Annual house price growth reached a four year low of 2.3% in January 2017, Rightmove’s House Price Index has revealed.
In early 2016 the market was boosted by buy-to-let investors rushing to beat the April stamp duty deadlines, making this year seem subdued by comparison.
Miles Shipside, director and housing market analyst at Rightmove, said: “While the prices of goods in shops are rising at a faster rate, the pace of price rises in property coming to the market is slowing.
“They’re still 2.3% higher than a year ago, but perhaps we’re approaching the territory where many buyers are unable or unwilling to pay what sellers are asking, given the negative combination of rises in the cost of living, tighter lending criteria, and a dose of Brexit uncertainty.
“The surge in the cost of home-ownership highlights some of the issues referred to in the government’s recent Housing White Paper on fixing the broken housing market.”
Rightmove said slower price growth meant overpriced properties are at a greater risk of standing out as poorer value for longer.
Three quarters of estate agents said their local market is price sensitive.
The price of property coming to market is up 2.0% this month which is the smallest price rise at this time of year since February 2009.
Russell Quirk, chief executive of eMoov, said: “Judging by these latest figures the market seems to have been slow out of the blocks for 2017, but this isn’t the most transparent picture of current conditions for two reasons.
“Firstly, the market will be very much finding its feet again with many sellers having abstained from their sale for the Christmas period. Thus, any slow down so early in the year is likely to be seasonal with the market getting a second wind heading into Spring.
“Secondly, it is important to remember Rightmove’s data is based very much on asking price, not sold price, and gives us just a one month snap shot into one side of the property selling process.”
He added: “What it does tell us for sure, is that the seller apprehension that remained prevalent throughout the back end of 2016, doesn’t seem to have quite subsided despite the market remaining strong. As a result, UK sellers seem to be adjusting their asking price in order to push through a sale in what they believe to be a weakened market.
“Regardless of this trepidation, Rightmove reported a three percent annual increase in traffic levels, which suggests that demand on the other side of the fence remains strong.
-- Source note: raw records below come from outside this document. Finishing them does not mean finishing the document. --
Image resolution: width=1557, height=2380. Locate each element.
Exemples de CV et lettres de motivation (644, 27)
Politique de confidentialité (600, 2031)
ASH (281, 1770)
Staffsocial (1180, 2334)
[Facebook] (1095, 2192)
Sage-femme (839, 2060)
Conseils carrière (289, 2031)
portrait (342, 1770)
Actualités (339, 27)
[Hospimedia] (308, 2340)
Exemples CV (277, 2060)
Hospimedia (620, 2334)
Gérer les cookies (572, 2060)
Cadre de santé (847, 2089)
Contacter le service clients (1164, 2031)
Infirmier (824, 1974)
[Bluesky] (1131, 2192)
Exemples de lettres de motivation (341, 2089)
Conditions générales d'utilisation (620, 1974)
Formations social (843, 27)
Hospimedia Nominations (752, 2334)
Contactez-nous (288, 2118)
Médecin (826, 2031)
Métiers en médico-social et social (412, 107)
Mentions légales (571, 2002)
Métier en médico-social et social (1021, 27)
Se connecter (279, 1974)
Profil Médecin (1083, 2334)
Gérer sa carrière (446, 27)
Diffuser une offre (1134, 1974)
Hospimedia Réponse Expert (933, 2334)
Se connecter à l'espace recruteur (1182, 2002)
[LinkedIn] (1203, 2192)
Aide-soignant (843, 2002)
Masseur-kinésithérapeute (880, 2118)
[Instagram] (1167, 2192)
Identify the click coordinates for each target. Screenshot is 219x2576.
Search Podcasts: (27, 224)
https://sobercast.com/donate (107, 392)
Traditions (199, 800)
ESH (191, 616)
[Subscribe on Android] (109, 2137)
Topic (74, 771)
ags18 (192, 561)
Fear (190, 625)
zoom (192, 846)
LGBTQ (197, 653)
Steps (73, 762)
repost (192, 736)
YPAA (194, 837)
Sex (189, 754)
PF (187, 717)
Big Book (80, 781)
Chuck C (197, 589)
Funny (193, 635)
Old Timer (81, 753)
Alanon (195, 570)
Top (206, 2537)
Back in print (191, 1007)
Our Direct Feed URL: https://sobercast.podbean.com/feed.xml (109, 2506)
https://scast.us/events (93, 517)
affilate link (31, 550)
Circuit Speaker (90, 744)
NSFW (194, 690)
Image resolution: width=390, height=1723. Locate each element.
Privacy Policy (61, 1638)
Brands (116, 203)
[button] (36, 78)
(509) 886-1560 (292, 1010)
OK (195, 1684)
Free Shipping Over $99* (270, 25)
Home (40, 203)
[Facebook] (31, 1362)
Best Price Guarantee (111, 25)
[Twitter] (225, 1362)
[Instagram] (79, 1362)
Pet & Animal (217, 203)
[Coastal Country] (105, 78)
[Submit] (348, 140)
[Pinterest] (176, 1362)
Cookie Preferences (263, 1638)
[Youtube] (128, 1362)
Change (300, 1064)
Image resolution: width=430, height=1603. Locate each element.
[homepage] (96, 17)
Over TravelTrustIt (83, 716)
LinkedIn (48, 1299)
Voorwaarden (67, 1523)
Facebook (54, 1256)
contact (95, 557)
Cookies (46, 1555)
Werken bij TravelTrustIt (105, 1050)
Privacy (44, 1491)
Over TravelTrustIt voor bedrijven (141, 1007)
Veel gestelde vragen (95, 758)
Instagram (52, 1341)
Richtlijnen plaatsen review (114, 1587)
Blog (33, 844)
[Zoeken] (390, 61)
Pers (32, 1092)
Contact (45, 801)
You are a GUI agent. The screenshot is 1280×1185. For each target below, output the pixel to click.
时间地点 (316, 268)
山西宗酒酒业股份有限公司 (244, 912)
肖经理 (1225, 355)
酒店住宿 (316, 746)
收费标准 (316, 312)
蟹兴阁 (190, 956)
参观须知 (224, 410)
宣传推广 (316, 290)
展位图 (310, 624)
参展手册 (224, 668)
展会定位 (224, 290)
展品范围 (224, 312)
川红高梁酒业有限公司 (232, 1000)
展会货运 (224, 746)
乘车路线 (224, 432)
“Not only are these early bird buyers likely to nab themselves a bargain due to the lower asking prices across the market, but this heightened activity will no doubt see this lull reversed when Rightmove release next month’s figures.”
Keith Street, vice chairman of group lending at The Northview Group, said: “February can be one of the busiest times of the year for the property market, so a monthly rise in house prices is to be expected. Combine this with the ongoing lack of supply of housing and it’s no surprise that the market remains a highly competitive space.
“Due to such strong demand, it is important that brokers help those who may be struggling more than others to find a mortgage. Self-employed borrowers, contractors and those who may have suffered a credit blip need support from brokers and lenders alike.”
Jeremy Duncombe, director of Legal & General Mortgage Club, said: “The housing market has always experienced monthly fluctuations in the price of property, so today’s results from Rightmove are no real shock, particularly as the annual figures continue to show house prices rising over the course of the year.
“After the fanfare surrounding the Housing White Paper, it is reassuring to see the government finally recognise and make plans to tackle the supply and demand crisis that is the root cause of the housing crisis. With a programme in place to address housing supply, it’s now time to get on with the job of building thousands of new homes, for all tenures, to create a fairer housing market for the future.”